> Saved entries
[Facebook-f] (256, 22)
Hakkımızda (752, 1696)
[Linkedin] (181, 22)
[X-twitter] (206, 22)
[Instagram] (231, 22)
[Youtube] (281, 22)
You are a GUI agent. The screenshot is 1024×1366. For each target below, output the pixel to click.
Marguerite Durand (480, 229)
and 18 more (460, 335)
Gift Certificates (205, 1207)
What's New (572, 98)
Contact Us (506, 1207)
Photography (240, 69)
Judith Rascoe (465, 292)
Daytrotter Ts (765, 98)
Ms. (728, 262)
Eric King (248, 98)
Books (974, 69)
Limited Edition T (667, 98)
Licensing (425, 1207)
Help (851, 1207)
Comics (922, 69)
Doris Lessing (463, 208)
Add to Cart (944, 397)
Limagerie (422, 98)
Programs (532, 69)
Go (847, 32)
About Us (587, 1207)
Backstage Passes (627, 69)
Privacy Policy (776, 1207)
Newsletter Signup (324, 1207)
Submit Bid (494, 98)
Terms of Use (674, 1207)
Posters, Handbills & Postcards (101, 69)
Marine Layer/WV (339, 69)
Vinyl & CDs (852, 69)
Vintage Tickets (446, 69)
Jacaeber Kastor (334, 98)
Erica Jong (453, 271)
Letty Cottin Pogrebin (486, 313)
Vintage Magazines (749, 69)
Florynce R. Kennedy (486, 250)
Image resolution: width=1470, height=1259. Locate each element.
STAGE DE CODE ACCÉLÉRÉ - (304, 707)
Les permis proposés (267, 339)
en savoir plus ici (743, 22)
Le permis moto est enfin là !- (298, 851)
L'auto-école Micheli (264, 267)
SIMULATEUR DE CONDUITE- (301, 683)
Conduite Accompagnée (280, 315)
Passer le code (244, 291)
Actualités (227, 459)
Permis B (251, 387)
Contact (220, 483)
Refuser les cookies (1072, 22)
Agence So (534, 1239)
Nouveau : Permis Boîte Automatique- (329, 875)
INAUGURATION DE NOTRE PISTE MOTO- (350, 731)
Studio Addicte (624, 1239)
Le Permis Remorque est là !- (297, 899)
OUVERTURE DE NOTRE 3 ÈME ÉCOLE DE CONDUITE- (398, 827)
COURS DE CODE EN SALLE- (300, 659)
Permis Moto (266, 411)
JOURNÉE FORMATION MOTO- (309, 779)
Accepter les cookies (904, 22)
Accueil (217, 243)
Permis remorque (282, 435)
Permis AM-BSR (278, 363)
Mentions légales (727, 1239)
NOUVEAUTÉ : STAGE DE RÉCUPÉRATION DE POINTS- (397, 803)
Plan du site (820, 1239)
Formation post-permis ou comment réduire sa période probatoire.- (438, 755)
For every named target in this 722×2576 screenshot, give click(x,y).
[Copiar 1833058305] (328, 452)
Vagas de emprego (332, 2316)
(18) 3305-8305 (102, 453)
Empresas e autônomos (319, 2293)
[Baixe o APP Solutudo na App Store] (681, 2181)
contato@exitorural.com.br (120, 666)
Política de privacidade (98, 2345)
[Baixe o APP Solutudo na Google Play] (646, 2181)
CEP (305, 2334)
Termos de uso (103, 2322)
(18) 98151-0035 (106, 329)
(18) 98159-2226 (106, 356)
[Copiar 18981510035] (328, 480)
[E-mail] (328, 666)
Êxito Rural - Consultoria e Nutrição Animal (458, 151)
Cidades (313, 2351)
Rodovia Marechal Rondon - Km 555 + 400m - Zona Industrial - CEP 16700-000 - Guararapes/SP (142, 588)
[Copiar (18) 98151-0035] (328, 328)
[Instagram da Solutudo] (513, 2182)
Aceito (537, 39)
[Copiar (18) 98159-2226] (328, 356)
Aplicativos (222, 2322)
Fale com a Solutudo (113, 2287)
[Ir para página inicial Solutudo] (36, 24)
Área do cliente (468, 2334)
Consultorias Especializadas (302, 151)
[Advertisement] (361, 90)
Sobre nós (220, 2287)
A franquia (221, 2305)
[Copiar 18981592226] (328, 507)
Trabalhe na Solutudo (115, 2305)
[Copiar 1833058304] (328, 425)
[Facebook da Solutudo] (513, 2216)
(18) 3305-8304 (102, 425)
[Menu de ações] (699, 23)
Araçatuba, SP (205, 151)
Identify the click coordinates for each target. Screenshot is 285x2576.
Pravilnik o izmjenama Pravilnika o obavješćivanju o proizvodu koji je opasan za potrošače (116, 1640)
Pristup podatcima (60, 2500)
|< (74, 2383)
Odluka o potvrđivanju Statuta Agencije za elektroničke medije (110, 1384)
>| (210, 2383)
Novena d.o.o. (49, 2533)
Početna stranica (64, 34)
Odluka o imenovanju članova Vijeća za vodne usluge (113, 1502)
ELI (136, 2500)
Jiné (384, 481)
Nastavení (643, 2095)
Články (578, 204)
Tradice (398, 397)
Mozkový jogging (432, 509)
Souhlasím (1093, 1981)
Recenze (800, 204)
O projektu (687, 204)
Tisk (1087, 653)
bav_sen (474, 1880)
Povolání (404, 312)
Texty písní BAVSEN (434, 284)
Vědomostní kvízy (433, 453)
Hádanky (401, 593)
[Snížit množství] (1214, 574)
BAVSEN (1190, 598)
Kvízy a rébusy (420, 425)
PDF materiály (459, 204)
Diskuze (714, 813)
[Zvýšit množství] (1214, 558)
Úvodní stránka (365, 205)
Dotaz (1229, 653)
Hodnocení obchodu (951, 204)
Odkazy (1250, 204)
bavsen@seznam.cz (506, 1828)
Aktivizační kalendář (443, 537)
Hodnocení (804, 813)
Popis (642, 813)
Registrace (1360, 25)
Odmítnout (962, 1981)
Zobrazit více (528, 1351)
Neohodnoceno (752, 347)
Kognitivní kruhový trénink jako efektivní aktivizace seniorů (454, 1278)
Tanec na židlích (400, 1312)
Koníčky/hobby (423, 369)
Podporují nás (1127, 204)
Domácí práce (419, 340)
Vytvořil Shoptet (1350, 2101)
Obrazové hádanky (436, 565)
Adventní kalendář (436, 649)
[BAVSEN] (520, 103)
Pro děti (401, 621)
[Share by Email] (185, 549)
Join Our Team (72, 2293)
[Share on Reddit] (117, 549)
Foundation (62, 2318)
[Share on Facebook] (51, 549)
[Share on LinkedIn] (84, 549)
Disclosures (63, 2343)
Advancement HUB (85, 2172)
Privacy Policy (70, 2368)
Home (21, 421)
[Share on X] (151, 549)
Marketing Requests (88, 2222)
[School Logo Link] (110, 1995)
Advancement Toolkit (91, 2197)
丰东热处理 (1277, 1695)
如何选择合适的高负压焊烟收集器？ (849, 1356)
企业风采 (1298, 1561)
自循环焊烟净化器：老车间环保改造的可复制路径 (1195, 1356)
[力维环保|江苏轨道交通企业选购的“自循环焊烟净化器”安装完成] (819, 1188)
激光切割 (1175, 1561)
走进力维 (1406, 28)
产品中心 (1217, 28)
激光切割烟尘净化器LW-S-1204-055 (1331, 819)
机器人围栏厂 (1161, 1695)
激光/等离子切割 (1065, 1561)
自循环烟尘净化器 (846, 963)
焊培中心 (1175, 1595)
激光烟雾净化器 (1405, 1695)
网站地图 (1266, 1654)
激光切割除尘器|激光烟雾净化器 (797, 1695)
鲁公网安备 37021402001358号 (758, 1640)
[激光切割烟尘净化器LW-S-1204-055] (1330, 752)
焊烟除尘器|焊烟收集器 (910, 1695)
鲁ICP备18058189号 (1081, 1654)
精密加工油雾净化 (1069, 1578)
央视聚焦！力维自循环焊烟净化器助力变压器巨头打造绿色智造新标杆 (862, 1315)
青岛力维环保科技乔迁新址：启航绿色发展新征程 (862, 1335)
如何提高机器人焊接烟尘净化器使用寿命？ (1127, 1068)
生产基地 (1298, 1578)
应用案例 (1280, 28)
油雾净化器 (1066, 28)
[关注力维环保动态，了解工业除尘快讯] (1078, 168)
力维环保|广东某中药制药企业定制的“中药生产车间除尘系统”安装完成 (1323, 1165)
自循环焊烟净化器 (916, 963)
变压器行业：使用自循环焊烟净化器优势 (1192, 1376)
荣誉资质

> Exercise
Every line of the entries above that holds "kalendář" should be copied out.

> Solved exercise
Aktivizační kalendář (443, 537)
Adventní kalendář (436, 649)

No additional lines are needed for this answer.